Sólo puedo contestarme con las mismas frases que pronunció usted en los años ochenta cuando el PSOE desde Madrid le acusó por el caso Banca Catalana, y que tantas veces me ha dicho usted en alguna de nuestras conversaciones: La sociedad necesita siempre una cabeza de turco. Sí, se ha puesto usted de cabeza de turco, no hay duda, para proteger a sus hijos, pero creo, (conociendo la política y su política) lo ha hecho para tapar mucho más que hay detrás desde hace muchos años... A su edad, con 84 años, se librará de ser encarcelado, investigarán lo que usted ahora declara como herencia de su padre...  quien no dejó claras sus negociaciones o cuentas con el dinero considerado entonces catalán... ¿Tiene que ver este acto de honestidad, esta confesión del dinero guardado en Suiza con la Independència de Cataluña?

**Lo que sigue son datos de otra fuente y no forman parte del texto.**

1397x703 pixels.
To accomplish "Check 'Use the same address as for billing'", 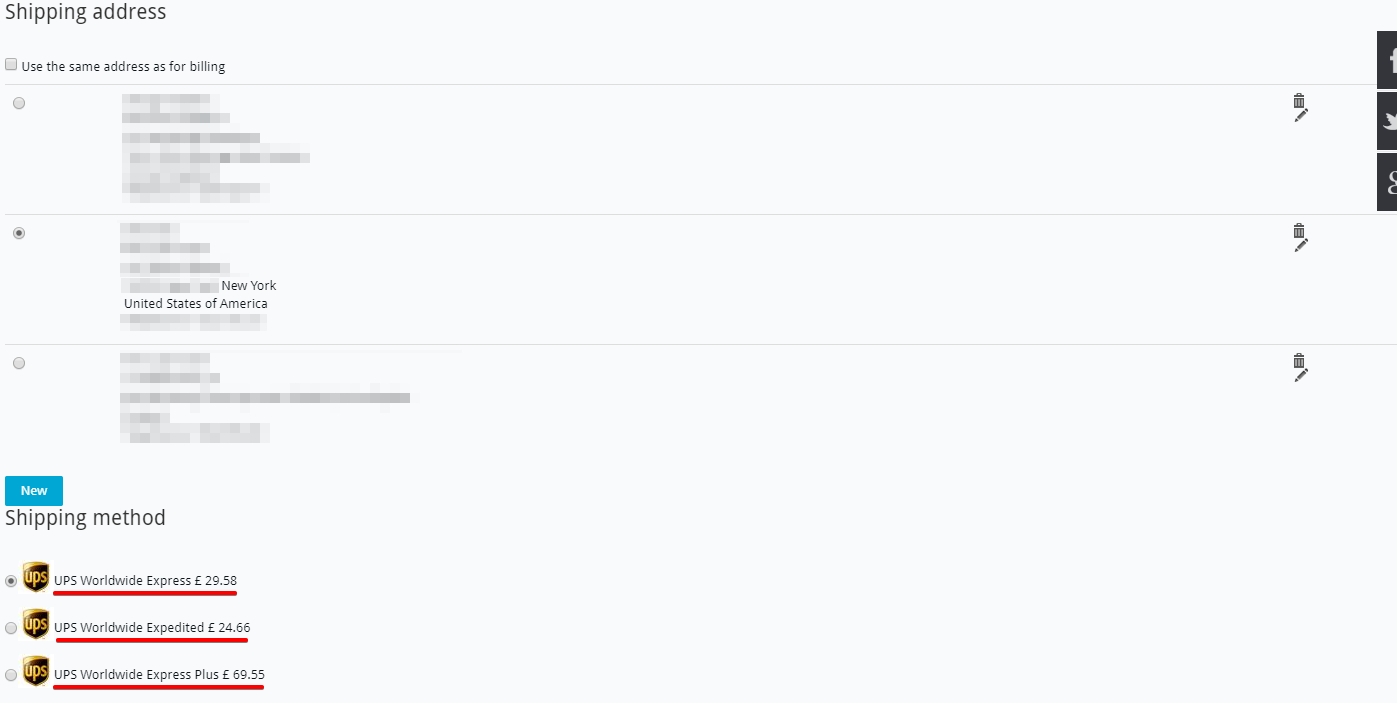I will (x=11, y=65).
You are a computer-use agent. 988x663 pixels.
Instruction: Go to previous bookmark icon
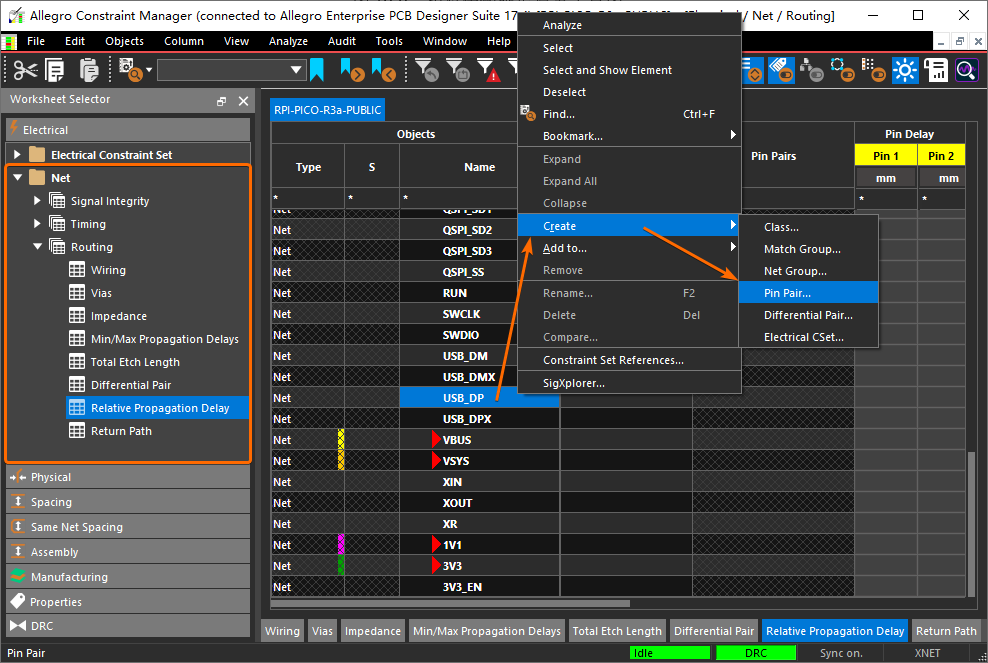coord(383,70)
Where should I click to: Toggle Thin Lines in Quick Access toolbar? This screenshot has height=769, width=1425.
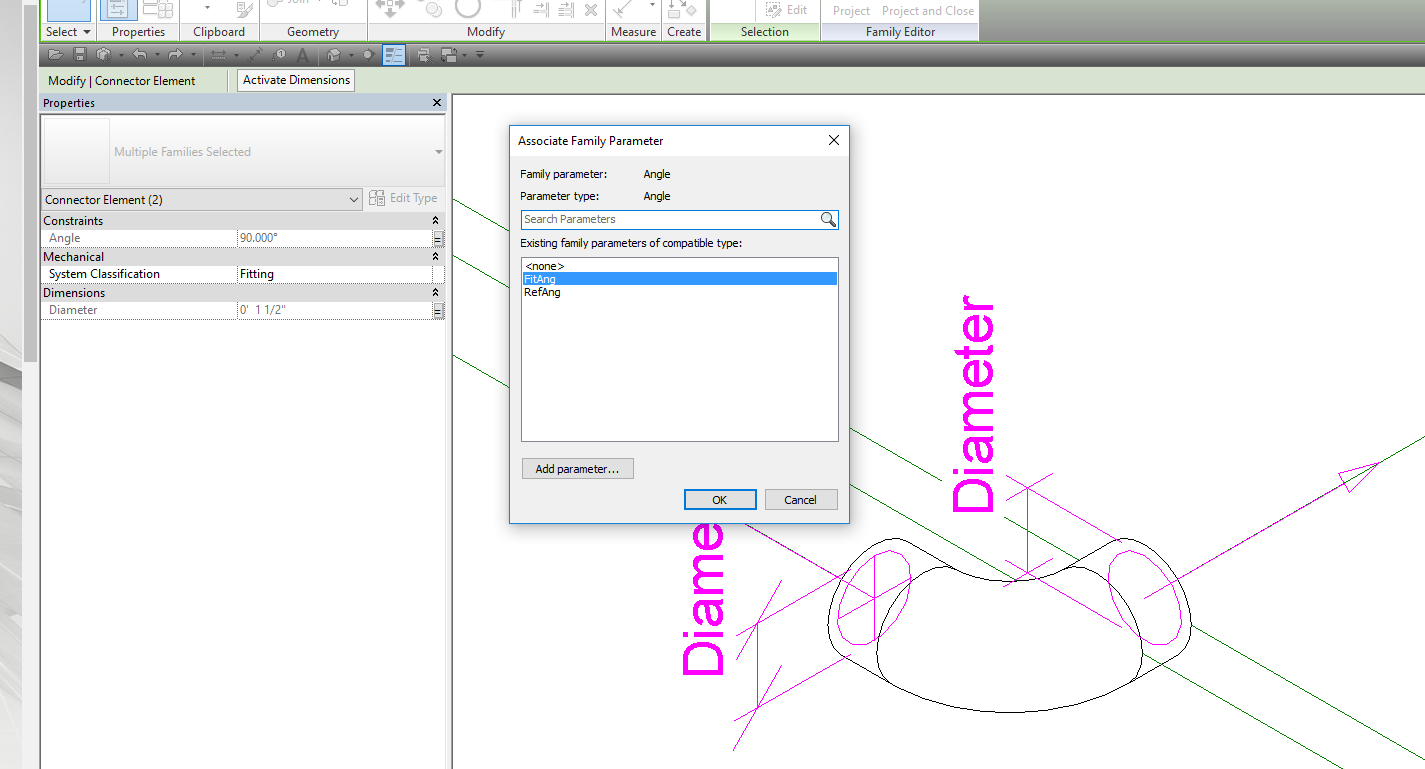(394, 54)
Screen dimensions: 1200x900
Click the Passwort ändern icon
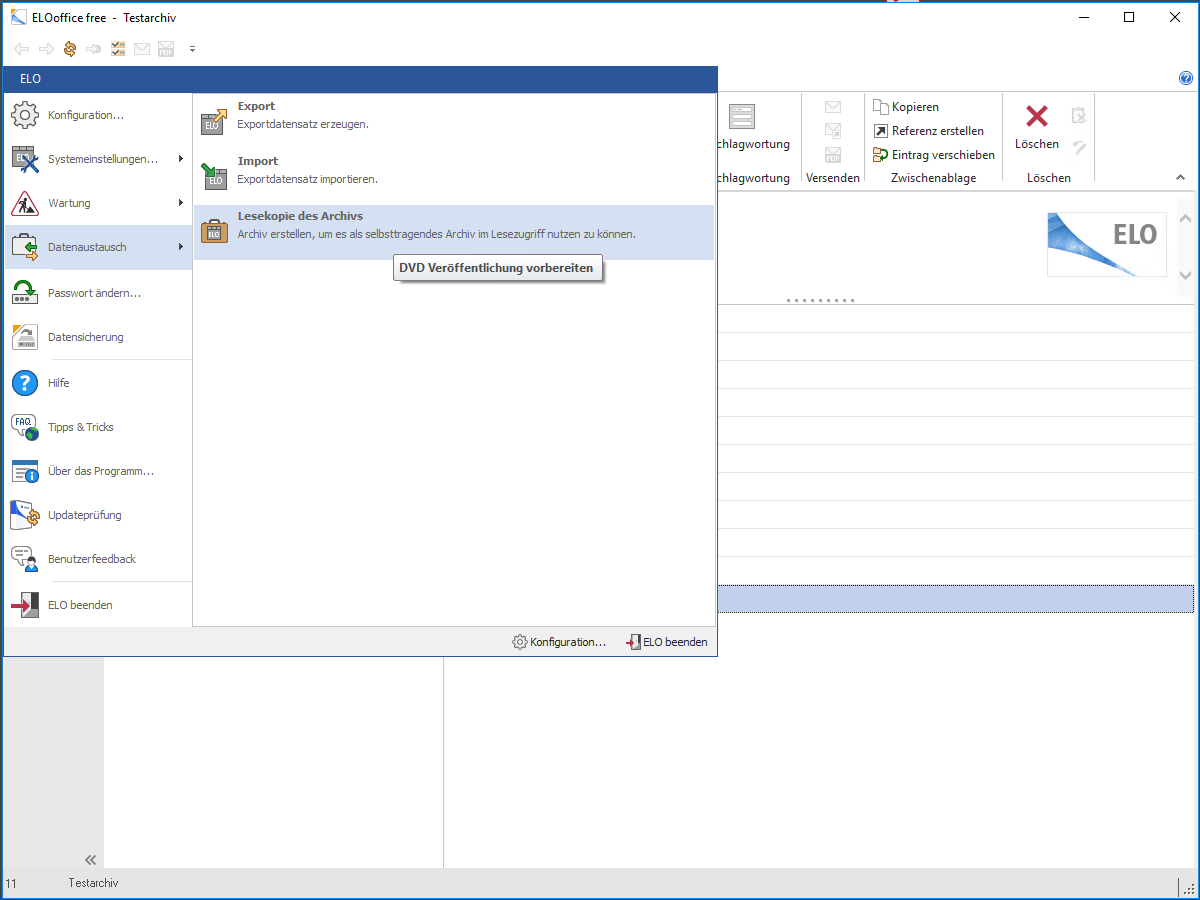coord(25,293)
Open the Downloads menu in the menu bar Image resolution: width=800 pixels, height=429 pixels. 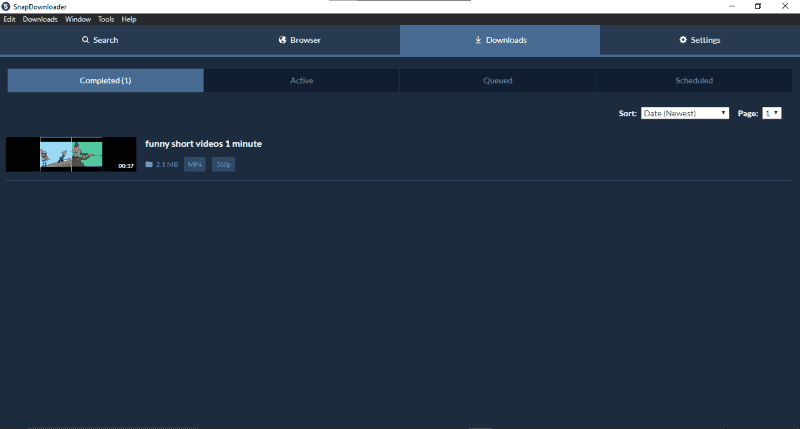(x=40, y=19)
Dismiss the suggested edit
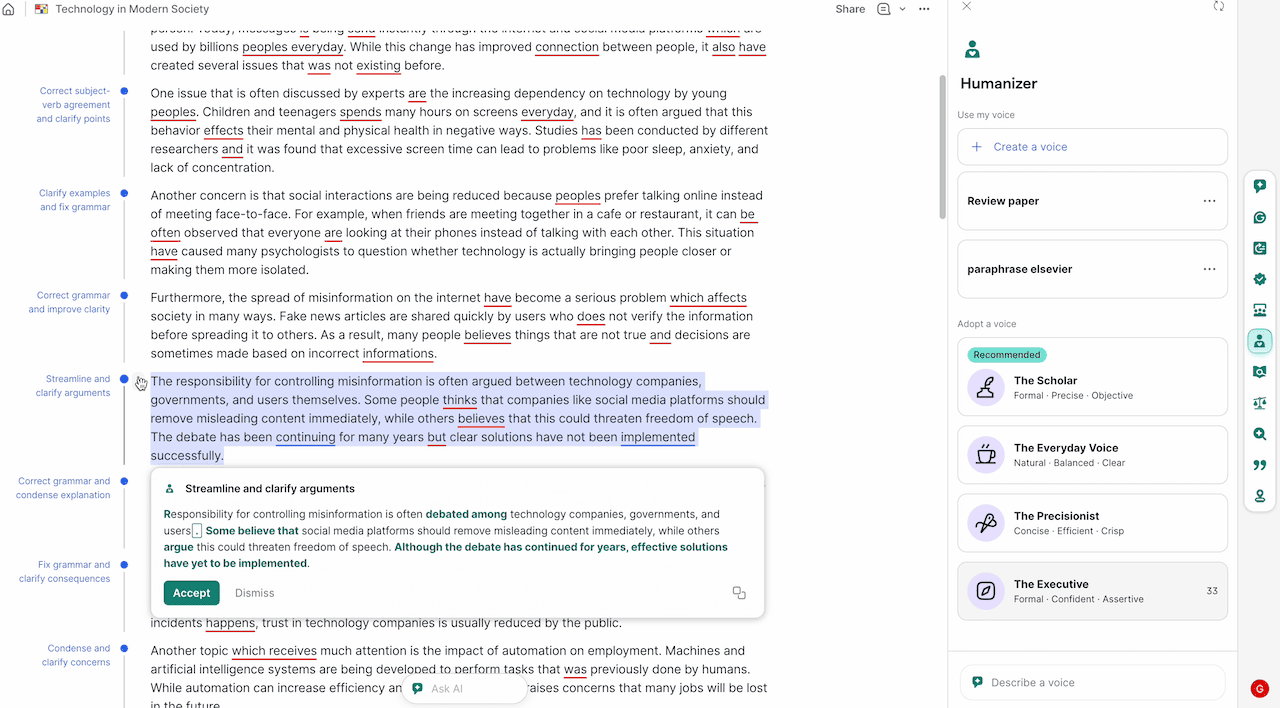Image resolution: width=1280 pixels, height=708 pixels. [x=254, y=592]
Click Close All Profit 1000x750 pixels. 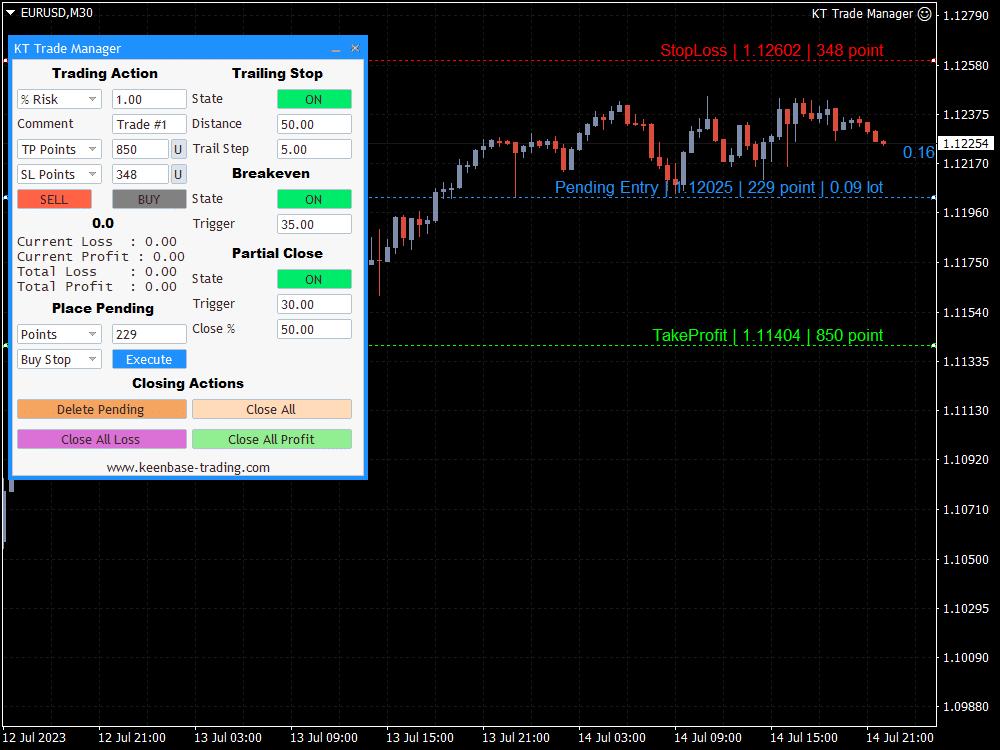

Ahora, quizá, simpatizantes de su partido político o no, de Mas o Pujol o no, intentarán ver su actitud honesta, otros dirán que siempre se ha sabido que tenía usted una fortuna escondida en Suiza y otros países., quizá otros dirán que viene del gobierno de Madrid, para que olvidemos el tema Independència, otros dirán que no olvidemos la lucha independentista. Lucha que, en realidad, el actual president Mas ha vampirizado al pueblo, como si fuera su lucha, intentando distraer o conseguir votos... No, señor Pujol,  ni a usted ni a su heredero político Artur Mas les importa lo más mínimo la Independència en la que tantas personas confían, solo les interesa su independencia económica personal. No, señor Pujol, para mí, su declaración pública no es una actitud honesta. Honesta habría sido hacerla muchos años antes, honesta habría sido dejar libre de impuestos las herencias familiares, ese tema personal, que dice Artur Mas. Honesto habría sido no mentir públicamente durante tantos años diciendo que no tenía dinero en ningún país extranjero... Y honesto sería que, su heredero político Artur Mas, como presidente actual de la Generalitat de Catalunya, impusiera a usted un castigo, por deshonor a su condición de expresidente de un gobierno, obligando a que pague usted lo que no ha pagado durante tantos años, aún conociendo bien su condición y obligación. Y honesto sería, por su parte y del actual presidente, devolver a miles de personas el dinero de tan elevadísimos impuestos sucesorios que han arruinado y dividido a miles de familias catalanas. ¿Cómo se atreve el actual president de la Generalitat a defenderlo a usted o lavarse las manos diciendo que es; Un tema personal? Personales, entonces, son todas las herencias familiares, señores presidentes y expresidentes..., señores políticos..., devuelvan a todas las familias catalanas el dinero que se han quedado ustedes y no les pertenece.  Eso sería honesto. Entonces tendrá derecho a pedir perdón.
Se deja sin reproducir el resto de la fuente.